[Passage provided]

— Begin —

I have 2 graqylog nodes and in some scenarios, one of them is processing messages normally, but the other one not: It says like that, there is all the time 0 in the read column:
957 345 unprocessed messages in 1 segment. 1,237 messages appended, 0 messages read in the last second
My question is how is the best way to debug or compare them. For example there in GUI- Nodes this option of Metrics with hundreds of options. There is option of Get thread dump with hundred lines of code.
I compared the server.conf and they are almost the same on both. The main difference is that the one with problem is marked as master. also in thee graylog GUI it has this golden star as sign of master node.
There are 2 graylog nodes on the latest 3.x version and 7 elasticsearch nodes
You might want to post Service logs, configuration, and environment variables here. This would help troubleshoot you issue quicker.
Judging from your statement, looks like your journal is filling up. I’m also assuming that your buffer/s on this node in question is at 100% or close?
Did you check if your firewall?
Did you check permission?
Have you checked all services are functioning on this node?
Was there any updates on this node prior to this issue?
You could of posted that here. Make sure you remove any personal info you dont want others to see.
I’m just assuming at this point but if your process buffer are full, but your output empty and the journal is filling up, it might not be Elasticsearch problem. If your processing can’t keep up it’s because you either don’t have enough CPUs, buffer configuration or you have poorly performing message processing due to extractors or pipeline rules, or all. Another thing you can do is check your Java heap size. By default it’s 1GB. bump it up slowly maybe to 2 GB. This is just a guess right now untill you display more information.
99% of time cluster works just fine. Just in a rare case when one elasticsearch node gets shutdown or is no longer pingable, this strange error happens. One graylog node works fine, the other fills al the process buffer to 100%, teh journal queue start flling. This lasts until this failed elasticsearch comes back. Just the system, elasticsearch is still down. From that momemen also the processin on the stucke graylog starts working . One hint I got over on the elasticsearch forum was to decrease
value of TCP retransmission timeout sysctl net.ipv4.tcp_retries2. Default is 15, I changed it on whole cluster to 5. But it didnt help in this scenario.
[TCP retransmission timeout | Elasticsearch Guide [7.14] | Elastic](https://TCP retransmission) . I will try and prepare some more details.
_And some errors in server.log file form the same node (it is maste in cluster)

— End —

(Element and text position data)
— Begin —

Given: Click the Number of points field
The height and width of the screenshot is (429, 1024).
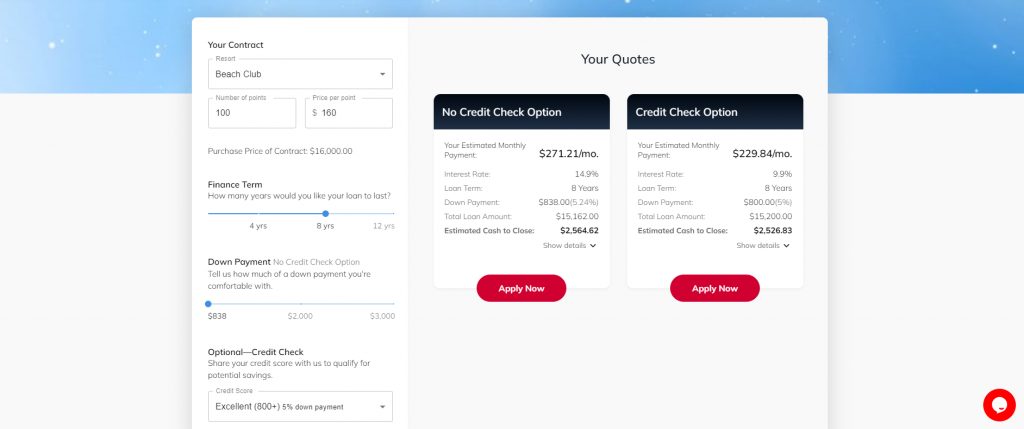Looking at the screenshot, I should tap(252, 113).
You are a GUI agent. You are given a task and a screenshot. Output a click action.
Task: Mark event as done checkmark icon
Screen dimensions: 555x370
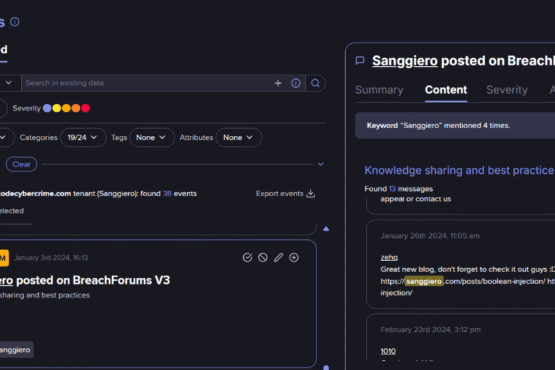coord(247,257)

— End —

[Goals]
a) In the Graylog forum thread, which three things does one reply suggest posting to speed up troubleshooting?
b) Extract the lines of the records from the start through the line containing "Looking at the", including both ends, and copy them word for word. Leave the pictures out.
The forum thread and the records are separate sets of material.

[The results]
a) Service logs, configuration, and environment variables.

b)
Given: Click the Number of points field
The height and width of the screenshot is (429, 1024).
Looking at the screenshot, I should tap(252, 113).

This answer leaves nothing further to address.